Hudson Race Harder
Two days ago on Facebook my friend and former Oklahoma University colleague Aaron Pope shared a post about his great-great grand-father who fought in the Union Army during the Civil War. Thank you for sharing about your family member, Aaron. Your post inspired me to write this post about my relative who also served in the Civil War.
Hudson Race Harder, my great-great grand-father, was born in Butler, New York. When he was fifteen years old, he decided to fight for the North. He lied to the recruiter and had to stand on his knapsack to have his picture taken with his group, the Third Illinois Cavalry.

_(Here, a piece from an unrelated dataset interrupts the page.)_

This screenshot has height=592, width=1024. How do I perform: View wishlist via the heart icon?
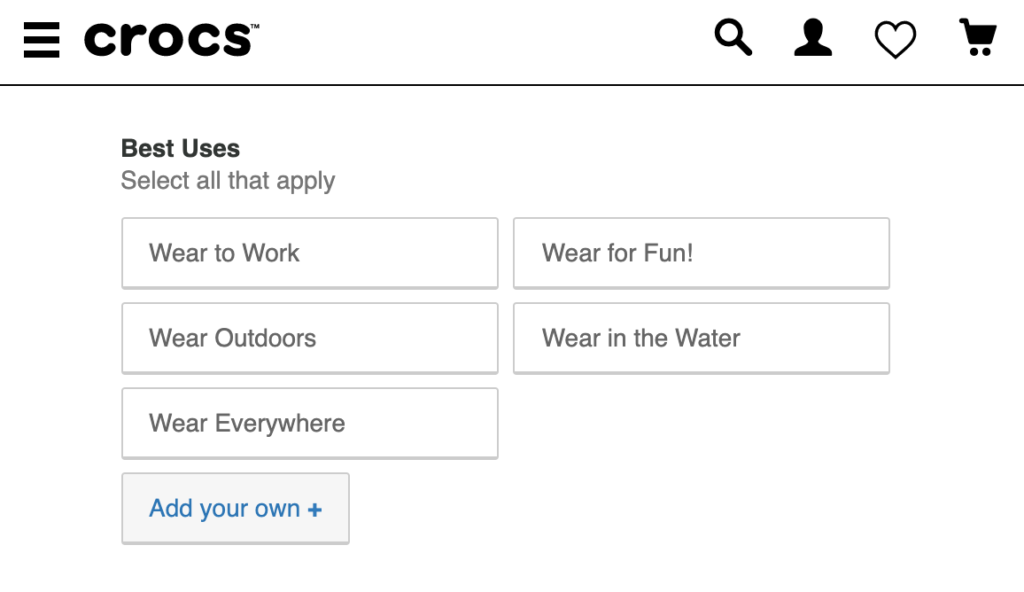[895, 40]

His Army career was quite unspectacular. He developed dysentery and was taken to an Army hospital where he soon became very ill. More soldiers died of dysentery than of bullets and Hudson Race was headed to become one of those statistics when he was taken out of the hospital and put under a large tree to await his eminent death.
Hudson Race was a fighter and he wanted to live! After all he was too young to die! But what could he do to fight his inevitable fate? What did he have to help himself? He thought of the contents of the knapsack he had taken to war. The most promising thing in it was a large jar of homemade pickles his mother had sent with him to war. Well, it wasn’t much but it was all he had and he wanted desperately to live so he ate the whole jar of pickles and drank the brine!!!! Well, it worked and Hudson Race Harder survived!
After the War, Hudson became a minister of the Gospel and started a church in Wilburton, Oklahoma. He married a young lady named Mattie Bishop. They had 10 children. He died in 1932.
About fifteen years ago I attended a friend’s wedding. At the reception I sat with a couple who were from Wilburton, Oklahoma. I mentioned Hudson Race and their faces lit up. They said he had made quite a name for himself and the church he started in Wilburton was still going strong! People remembered him after such a long time! Good going, Great-great Grand-father!
Thank you, Aaron, for nudging one of my family memories.
Thank you Hope for sharing this memory of H.R. I did not know that story. I will share it with my siblings! Btw, I had a similar experience working in NYC. Turned out my boss’ boss was from OK. He knew the Harder family quite well since he was raised in the church! Such a small world.
Hope, this reminded me of a great grandfather of mine that I heard about. He served in the Confederate army, he was from Missouri. He went home while on leave and was planting crops on his farm, he was shot and killed in his own field by the Union army.